Schema enforcement in PySpark refers to the process of ensuring that the data in a DataFrame conforms to a predefined structure or schema. This schema defines the column names, data types, and the structure of the data. Schema enforcement is important because it helps ensure data integrity, consistency, and efficient processing when working with large datasets.

**Why is Schema Enforcement Important?**

-   **1.Data Quality:** It ensures that the data adheres to the expected types and formats, preventing errors during computations or transformations.

-   **2.Performance:** PySpark can optimize operations like joins, aggregations, and filters when the schema is well-defined.

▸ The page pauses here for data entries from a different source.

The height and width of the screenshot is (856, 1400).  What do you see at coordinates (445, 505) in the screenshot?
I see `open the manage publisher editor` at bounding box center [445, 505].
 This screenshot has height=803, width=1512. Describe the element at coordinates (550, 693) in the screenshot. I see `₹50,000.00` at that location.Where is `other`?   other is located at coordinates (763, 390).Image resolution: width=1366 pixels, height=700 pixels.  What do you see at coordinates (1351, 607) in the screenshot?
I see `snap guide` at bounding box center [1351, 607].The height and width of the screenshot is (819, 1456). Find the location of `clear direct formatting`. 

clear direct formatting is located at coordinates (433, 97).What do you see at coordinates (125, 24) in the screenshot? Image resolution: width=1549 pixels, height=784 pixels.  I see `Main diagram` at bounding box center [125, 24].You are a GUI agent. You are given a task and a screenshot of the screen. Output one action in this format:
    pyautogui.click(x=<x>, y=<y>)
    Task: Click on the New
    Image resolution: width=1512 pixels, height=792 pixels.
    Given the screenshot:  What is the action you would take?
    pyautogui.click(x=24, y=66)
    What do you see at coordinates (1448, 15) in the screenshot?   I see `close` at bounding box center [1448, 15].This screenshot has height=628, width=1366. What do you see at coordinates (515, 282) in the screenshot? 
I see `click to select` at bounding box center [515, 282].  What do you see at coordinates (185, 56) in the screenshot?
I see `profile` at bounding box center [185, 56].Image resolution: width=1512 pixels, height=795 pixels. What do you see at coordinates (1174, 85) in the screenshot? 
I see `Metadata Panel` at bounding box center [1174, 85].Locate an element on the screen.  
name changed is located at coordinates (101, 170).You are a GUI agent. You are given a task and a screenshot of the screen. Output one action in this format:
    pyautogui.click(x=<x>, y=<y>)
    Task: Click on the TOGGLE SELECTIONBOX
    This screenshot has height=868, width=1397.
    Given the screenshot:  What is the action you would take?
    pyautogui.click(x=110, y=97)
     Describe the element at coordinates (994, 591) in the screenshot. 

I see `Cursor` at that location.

-   **3.Data Compatibility:** When working with multiple sources, enforcing a schema ensures that the data from different sources aligns properly.

-   **4.Validation:** It can help catch any discrepancies early in the data processing pipeline, preventing bad data from being processed further.


In [None]:
import findspark
findspark.init
import getpass
from pyspark.sql import SparkSession

username = getpass.getuser()
spark = SparkSession. \
    builder. \
    config("spark.sql.catalogImplementation", "hive"). \
    config("spark.sql.warehouse.dir",f"/Users/{username}/Documents/data/warehouse"). \
    enableHiveSupport(). \
    master("local"). \
    getOrCreate()

In [11]:
df = spark.read \
.format("csv") \
.load("/Users/sugumarsrinivasan/Documents/data/orders.csv")

In [12]:
df.show(5)

+---+--------------------+-----+----------+
|_c0|                 _c1|  _c2|       _c3|
+---+--------------------+-----+----------+
|  1|2013-07-27 00:00:...|30265|    CLOSED|
|  2|2013-11-25 00:00:...|20386|    CLOSED|
|  3|2014-01-21 00:00:...|15768|  COMPLETE|
|  4|2014-07-04 00:00:...|27181|PROCESSING|
|  5|2014-03-08 00:00:...|12448|  COMPLETE|
+---+--------------------+-----+----------+
only showing top 5 rows



In [13]:
df.printSchema()

root
 |-- _c0: string (nullable = true)
 |-- _c1: string (nullable = true)
 |-- _c2: string (nullable = true)
 |-- _c3: string (nullable = true)



**Defining the schema using DDL Method:**

In [5]:
orders_schema = ("order_id integer, order_date date, customer_id long, order_status string")

In [6]:
df = spark.read \
.format("csv") \
.schema(orders_schema) \
.load("/Users/sugumarsrinivasan/Documents/data/orders.csv")

In [8]:
df.show(5)

+--------+----------+-----------+------------+
|order_id|order_date|customer_id|order_status|
+--------+----------+-----------+------------+
|       1|2013-07-27|      30265|      CLOSED|
|       2|2013-11-25|      20386|      CLOSED|
|       3|2014-01-21|      15768|    COMPLETE|
|       4|2014-07-04|      27181|  PROCESSING|
|       5|2014-03-08|      12448|    COMPLETE|
+--------+----------+-----------+------------+
only showing top 5 rows



In [9]:
df.printSchema()

root
 |-- order_id: integer (nullable = true)
 |-- order_date: date (nullable = true)
 |-- customer_id: long (nullable = true)
 |-- order_status: string (nullable = true)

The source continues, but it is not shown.